Formas de no escribir para niños
En «Tres formas de escribir para niños», ensayo contenido en De este y otros mundos, hablaba C. S. Lewis de las formas de escribir libros infantiles que considera incorrectas.
Decía que rechazaba cualquier forma de hacerlo «que comience con la pregunta: “¿Qué les gusta a los niños modernos?”. Alguien puede preguntarme si también rechazo todo enfoque que comience preguntándose: “¿Qué necesitan los niños modernos?”, es decir, si también rechazo una aproximación moral o didáctica a la cuestión. Pues bien, creo que la la respuesta sería “sí”, y no porque no me gusten los cuentos morales, ni tampoco porque piense que a los niños no les gusten las moralejas, sino porque estoy seguro de que la pregunta: “¿Qué necesitan los niños modernos?” no conduce a una buena moraleja. Cuando hacemos esa pregunta, damos por sentada cierta superioridad moral. Sería mejor preguntarse: “¿Qué moraleja necesito yo?”, y es que creo que si algo no nos preocupa profundamente a los autores, tampoco les preocupará a nuestros lectores, con independencia de la edad que tengan. Pero lo mejor es no hacerse ninguna pregunta. Hay que dejar que las imágenes nos revelen su propia moraleja, porque la moral inherente a ellas surgirá de las raíces espirituales, sean éstas cuales sean, que hayan arraigado en el curso de toda nuestra vida. Si esas imágenes no dejan entrever ninguna moraleja, no les añadamos una, y es que la que podamos añadir será, muy probablemente, una moral tópica, incluso falsa, rebañada de la superficie de nuestra conciencia. Y ofrecerles algo así a los niños es una impertinencia. Porque la autoridad nos ha dicho que, en la esfera moral, los niños son, probablemente, al menos tan sabios como nosotros. Si alguien puede escribir un cuento para niños sin moraleja, que lo haga, si es que se ha propuesto escribir cuentos para niños, claro. La única moraleja valiosa es la que se deriva de la forma de pensar del autor.
┄┄┄┄┄┄
* Tareas propuestas:
1) Transcriba del texto sobre la escritura para niños el fragmento que va desde "Formas de no" hasta "que considera incorrectas.".
2) Enumere, sin repetir ninguna, todas las preguntas que el texto sobre la escritura para niños reproduce entre comillas dobles curvas (“ ”).

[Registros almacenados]
┄┄┄┄┄┄
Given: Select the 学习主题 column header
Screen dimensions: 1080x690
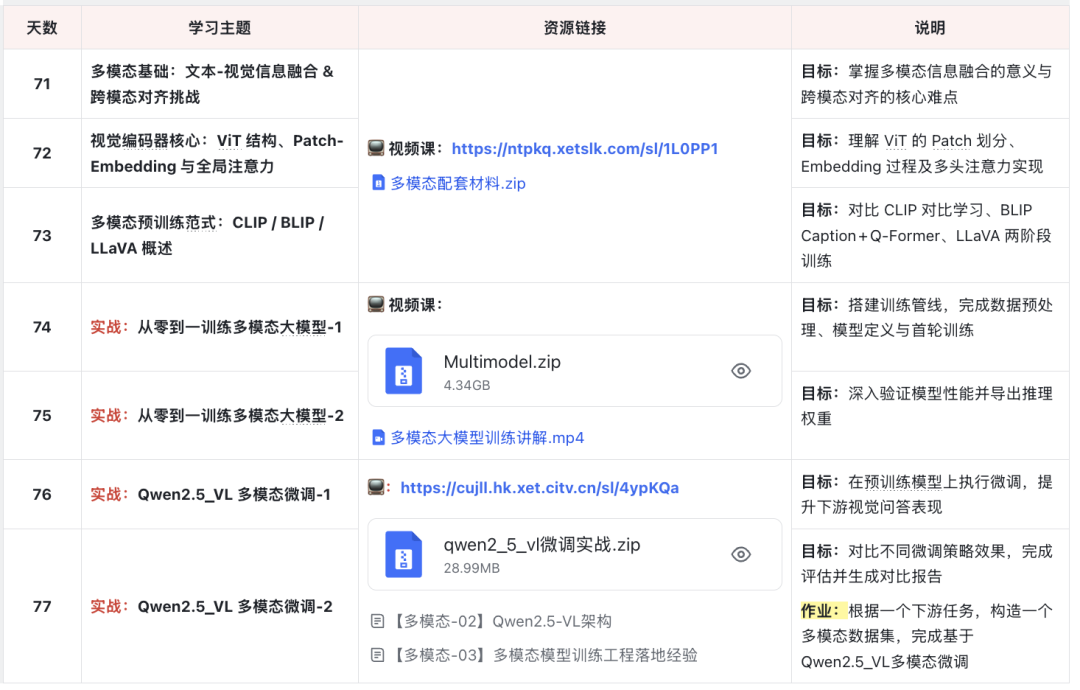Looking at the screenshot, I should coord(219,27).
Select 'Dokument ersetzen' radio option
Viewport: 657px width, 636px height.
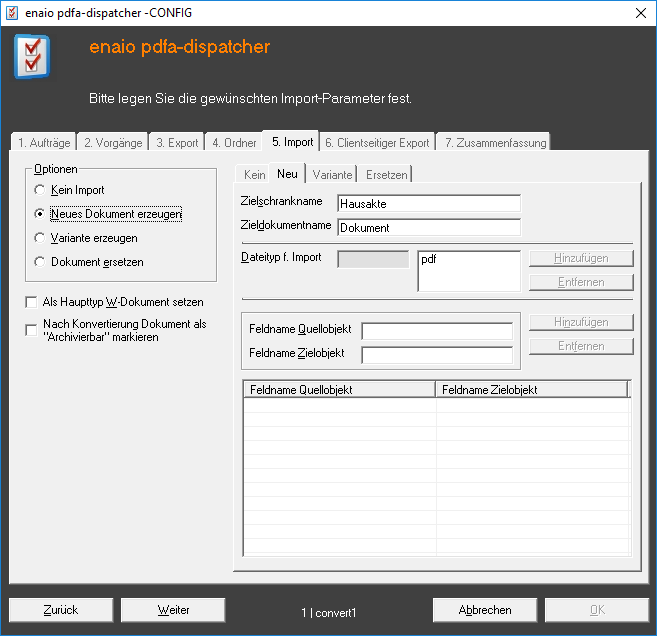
┄┄┄┄┄┄
* Soluciones:
1)
Formas de no escribir para niños
En «Tres formas de escribir para niños», ensayo contenido en De este y otros mundos, hablaba C. S. Lewis de las formas de escribir libros infantiles que considera incorrectas.

2)
1. ¿Qué les gusta a los niños modernos?
2. ¿Qué necesitan los niños modernos?
3. ¿Qué moraleja necesito yo?